Excerpt from a dataset:
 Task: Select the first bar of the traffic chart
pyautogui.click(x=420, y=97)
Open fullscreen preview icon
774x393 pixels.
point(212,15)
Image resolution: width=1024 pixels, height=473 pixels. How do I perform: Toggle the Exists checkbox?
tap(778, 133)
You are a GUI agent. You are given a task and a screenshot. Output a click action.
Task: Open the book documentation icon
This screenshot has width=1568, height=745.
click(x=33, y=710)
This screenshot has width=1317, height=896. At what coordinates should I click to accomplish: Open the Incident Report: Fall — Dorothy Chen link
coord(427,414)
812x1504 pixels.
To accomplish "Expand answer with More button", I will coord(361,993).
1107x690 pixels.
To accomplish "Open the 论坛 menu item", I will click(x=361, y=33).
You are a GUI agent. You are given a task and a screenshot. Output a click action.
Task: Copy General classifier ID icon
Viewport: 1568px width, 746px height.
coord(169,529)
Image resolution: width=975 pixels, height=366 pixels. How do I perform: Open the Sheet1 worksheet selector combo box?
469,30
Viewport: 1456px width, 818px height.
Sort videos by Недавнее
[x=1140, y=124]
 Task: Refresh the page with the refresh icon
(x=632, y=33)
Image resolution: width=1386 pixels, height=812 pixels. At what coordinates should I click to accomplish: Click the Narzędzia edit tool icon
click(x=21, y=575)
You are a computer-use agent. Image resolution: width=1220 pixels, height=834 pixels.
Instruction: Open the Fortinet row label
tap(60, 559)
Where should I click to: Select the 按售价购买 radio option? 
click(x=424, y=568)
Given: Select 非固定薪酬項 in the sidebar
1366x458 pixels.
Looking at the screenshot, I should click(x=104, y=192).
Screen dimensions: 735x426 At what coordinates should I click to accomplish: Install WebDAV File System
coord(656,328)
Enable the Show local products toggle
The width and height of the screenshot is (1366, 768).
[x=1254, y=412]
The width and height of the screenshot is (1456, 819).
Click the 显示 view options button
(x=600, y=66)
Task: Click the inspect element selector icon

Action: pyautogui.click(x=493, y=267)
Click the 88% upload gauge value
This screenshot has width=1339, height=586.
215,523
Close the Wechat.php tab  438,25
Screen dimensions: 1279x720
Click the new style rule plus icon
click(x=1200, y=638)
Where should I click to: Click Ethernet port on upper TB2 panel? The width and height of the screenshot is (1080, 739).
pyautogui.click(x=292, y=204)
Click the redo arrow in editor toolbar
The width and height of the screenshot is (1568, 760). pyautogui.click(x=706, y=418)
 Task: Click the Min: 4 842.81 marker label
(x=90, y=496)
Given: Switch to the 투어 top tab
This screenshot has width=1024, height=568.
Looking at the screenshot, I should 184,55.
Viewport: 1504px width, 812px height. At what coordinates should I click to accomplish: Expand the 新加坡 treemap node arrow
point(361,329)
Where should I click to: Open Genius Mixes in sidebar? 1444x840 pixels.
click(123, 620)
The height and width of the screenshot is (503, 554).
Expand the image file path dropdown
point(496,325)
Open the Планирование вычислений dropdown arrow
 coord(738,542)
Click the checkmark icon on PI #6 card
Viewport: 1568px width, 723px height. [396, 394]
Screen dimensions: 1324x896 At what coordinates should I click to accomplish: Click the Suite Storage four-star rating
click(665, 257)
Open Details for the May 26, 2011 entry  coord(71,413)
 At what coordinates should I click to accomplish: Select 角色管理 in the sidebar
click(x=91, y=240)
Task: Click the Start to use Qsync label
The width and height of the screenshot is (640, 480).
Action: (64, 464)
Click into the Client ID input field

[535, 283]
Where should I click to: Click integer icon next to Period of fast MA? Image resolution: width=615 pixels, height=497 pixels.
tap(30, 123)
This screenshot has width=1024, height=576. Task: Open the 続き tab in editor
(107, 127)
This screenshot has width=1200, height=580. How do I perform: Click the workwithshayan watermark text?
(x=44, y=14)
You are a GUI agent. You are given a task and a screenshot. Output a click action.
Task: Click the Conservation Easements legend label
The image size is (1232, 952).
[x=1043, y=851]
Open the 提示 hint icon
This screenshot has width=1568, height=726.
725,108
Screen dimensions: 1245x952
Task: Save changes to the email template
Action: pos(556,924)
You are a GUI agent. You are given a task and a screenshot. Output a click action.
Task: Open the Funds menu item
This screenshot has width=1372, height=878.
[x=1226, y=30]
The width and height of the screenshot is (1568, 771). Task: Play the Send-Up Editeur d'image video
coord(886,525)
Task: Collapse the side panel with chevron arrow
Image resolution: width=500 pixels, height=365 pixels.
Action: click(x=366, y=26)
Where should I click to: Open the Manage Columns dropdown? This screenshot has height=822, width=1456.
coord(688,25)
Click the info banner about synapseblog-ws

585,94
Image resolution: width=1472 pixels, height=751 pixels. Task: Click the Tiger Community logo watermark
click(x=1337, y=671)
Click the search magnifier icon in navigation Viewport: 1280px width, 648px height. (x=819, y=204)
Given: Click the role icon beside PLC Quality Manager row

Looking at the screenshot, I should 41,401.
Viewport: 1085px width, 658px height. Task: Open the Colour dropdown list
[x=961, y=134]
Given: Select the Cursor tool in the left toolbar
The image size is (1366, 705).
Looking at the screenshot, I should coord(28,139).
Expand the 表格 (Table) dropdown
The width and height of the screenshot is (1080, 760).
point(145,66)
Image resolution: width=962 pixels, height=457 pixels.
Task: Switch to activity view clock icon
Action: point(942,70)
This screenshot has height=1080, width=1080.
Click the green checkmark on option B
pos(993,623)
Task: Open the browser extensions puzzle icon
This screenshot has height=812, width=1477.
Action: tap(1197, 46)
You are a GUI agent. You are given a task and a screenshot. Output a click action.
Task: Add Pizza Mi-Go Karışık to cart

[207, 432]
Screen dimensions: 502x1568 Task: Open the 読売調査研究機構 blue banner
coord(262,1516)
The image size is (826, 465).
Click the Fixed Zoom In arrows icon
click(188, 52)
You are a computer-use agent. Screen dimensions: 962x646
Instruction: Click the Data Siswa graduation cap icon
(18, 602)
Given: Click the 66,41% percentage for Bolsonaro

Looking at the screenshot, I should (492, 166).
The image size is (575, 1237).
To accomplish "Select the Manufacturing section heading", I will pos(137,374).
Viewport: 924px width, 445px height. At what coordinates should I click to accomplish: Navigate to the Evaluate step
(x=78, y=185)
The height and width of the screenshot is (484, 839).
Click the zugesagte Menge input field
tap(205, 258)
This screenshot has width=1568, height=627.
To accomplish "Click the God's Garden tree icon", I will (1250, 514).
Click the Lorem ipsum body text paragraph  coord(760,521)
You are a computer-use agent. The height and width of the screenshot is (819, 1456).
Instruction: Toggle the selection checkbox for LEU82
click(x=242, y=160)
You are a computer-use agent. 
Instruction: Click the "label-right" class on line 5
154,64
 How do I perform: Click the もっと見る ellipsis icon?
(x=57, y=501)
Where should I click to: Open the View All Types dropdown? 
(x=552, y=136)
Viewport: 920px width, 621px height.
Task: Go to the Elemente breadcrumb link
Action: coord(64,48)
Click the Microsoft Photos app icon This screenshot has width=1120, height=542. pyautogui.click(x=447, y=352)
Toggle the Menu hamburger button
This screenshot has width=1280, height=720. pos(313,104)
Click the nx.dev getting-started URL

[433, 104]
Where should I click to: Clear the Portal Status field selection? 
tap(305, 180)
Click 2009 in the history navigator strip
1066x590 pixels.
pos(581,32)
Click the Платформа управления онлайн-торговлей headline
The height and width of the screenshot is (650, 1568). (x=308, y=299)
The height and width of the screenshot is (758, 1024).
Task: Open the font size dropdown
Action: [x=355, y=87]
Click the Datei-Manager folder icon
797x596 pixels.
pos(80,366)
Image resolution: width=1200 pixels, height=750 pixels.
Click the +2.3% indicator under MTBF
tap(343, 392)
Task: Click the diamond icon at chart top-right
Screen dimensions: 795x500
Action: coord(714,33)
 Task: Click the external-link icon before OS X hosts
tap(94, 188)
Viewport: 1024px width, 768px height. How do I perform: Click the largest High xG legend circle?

• REQUIRED TASK
Copy the items word for word, starting at the very beginning and ending with the line that contains "click(x=33, y=710)".

• THE ANSWER
 Task: Select the first bar of the traffic chart
pyautogui.click(x=420, y=97)
Open fullscreen preview icon
774x393 pixels.
point(212,15)
Image resolution: width=1024 pixels, height=473 pixels. How do I perform: Toggle the Exists checkbox?
tap(778, 133)
You are a GUI agent. You are given a task and a screenshot. Output a click action.
Task: Open the book documentation icon
This screenshot has width=1568, height=745.
click(x=33, y=710)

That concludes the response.